Jacob então começa a adestrar animais, principalmente para as apresentações de Marlena (Reese Whiterspoon), por quem se apaixona a primeira vista, mas ela já é comprometida com seu patrão, um homem que, apesar de ser muito educado e compreensível, mostra-se extremamente cruel quando o assunto é proteger o que é seu ou fazer dinheiro. Com a chegada da elefanta Rosie no circo para um novo número, a proximidade entre o adestrador e a artista aumenta e August não vai deixar a relação passar em brancas nuvens aproveitando-se que ambos dependem dele para sobreviver em uma época em que a falta de perspectivas e a desolação imperam. Jogar a sorte para o alto em nome do amor era uma loucura que poucos teriam coragem. O filme começa bem mostrando a emoção do ator veterano Hal Holbrook interpretando o protagonista quando já está na casa dos 90 anos. Insatisfeito com a vida solitária que leva e não conseguindo esquecer seus momentos da juventude, ela passa a narrar um período especial de suas memórias a um funcionário de um circo contemporâneo. A narrativa praticamente concentra toda a sua ação em um longo e contínuo flashback. Surge então o grande chamariz da produção. O protagonismo de Pattinson gerou muita expectativa, pois era a chance de provar que não é apenas um rostinho bonito. Bem, ele mostra que tem potencial, mas ainda tem chão para tanto. Ele se esforça, mas comumente não esboça reações de acordo com o que o roteiro pede. Simplesmente se mostra apático e isso reduz a força de seu papel, ainda mais quando entra em cena Whiterspoon com sua beleza e características dignas das atrizes da Era de Ouro de Hollywood.

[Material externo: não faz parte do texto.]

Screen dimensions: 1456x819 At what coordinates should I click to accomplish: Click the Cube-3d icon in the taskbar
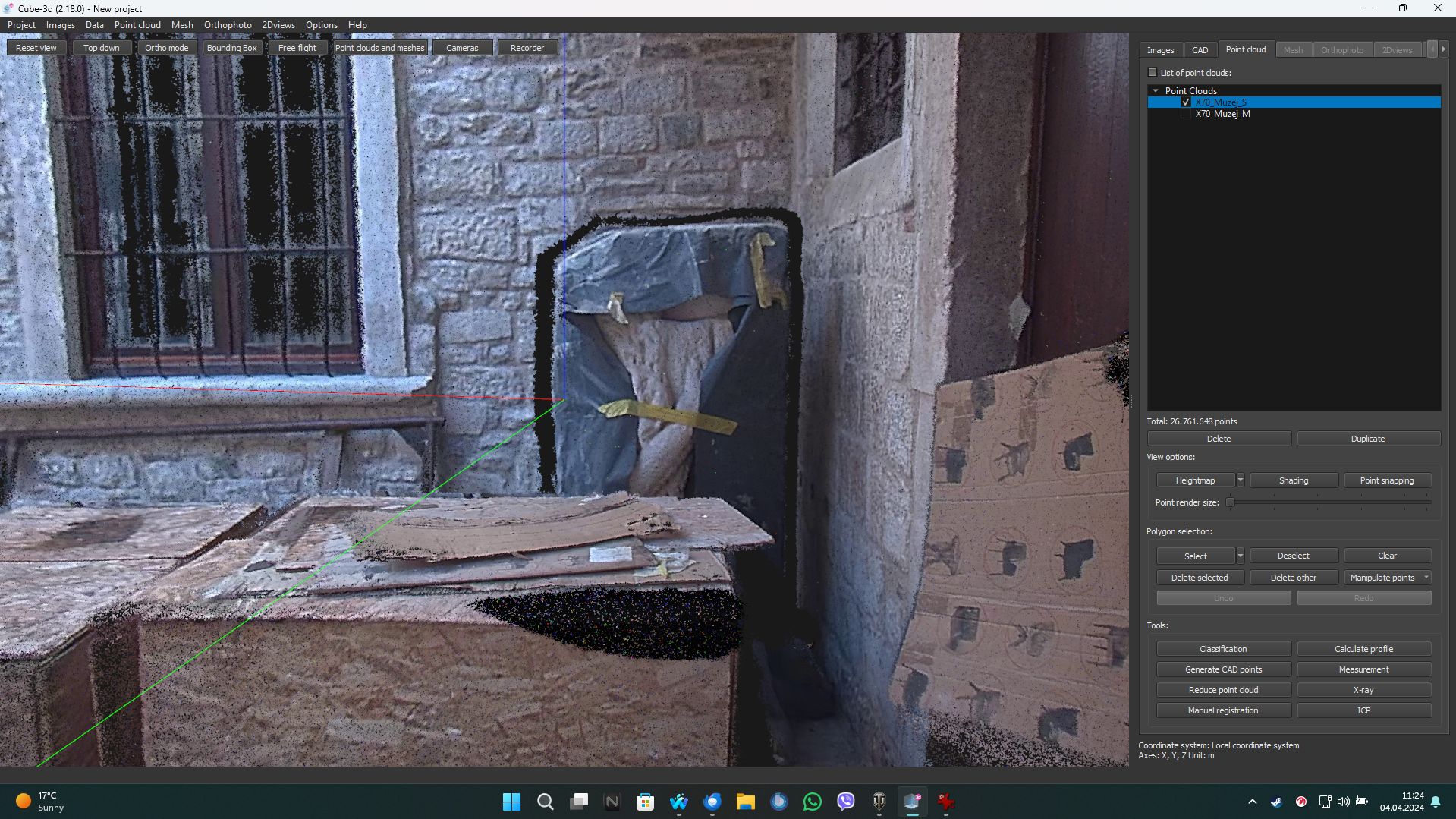912,802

O público gosta de se envolver com a trama gradualmente e ela deve seguir este ritmo, mas o que temos aqui é um amor instantâneo cuja única explicação seria pela predileção pela beleza do homem pela mulher e vice-versa. Todavia, há boatos de que o clima entre o casal protagonista nos bastidores não era dos melhores e isso se refletiu em suas atuações, assim não passam a emoção necessária para tornar crível o romance de Jacob e Marlena, mas é certo que nem mesmo o roteiro ajuda a construir essa relação. No entanto, a personalidade de cada um deles e demais características sentimentais tratam de colocar panos quentes na relação, ou melhor, panos gelados. Nem mesmo o embriagante ambiente circense consegue nos desviar a atenção desse equívoco, constatando que dois nomes famosos e com público cativo não são garantia de bons resultados. Se os protagonistas são insossos, ao menos temos um bom vilão para nos entreter. Waltz mais uma vez rouba a cena com um invejável timing emocional. Ele consegue ser gentil e envolver com sua fala mansa, mas em poucos instantes assustar com uma agressividade aflorada e voz imponente, uma mudança radical de comportamento, mas cuja transição é de uma naturalidade anormal e sempre marcada por frases irônicas e de efeito. Melhor que ele só mesmo a elefanta Rosie que desempenha bem suas funções, tem destaque no final e consegue cativar o espectador. As cenas em que é agredida pelo dono do circo devem mexer com os mais sensíveis.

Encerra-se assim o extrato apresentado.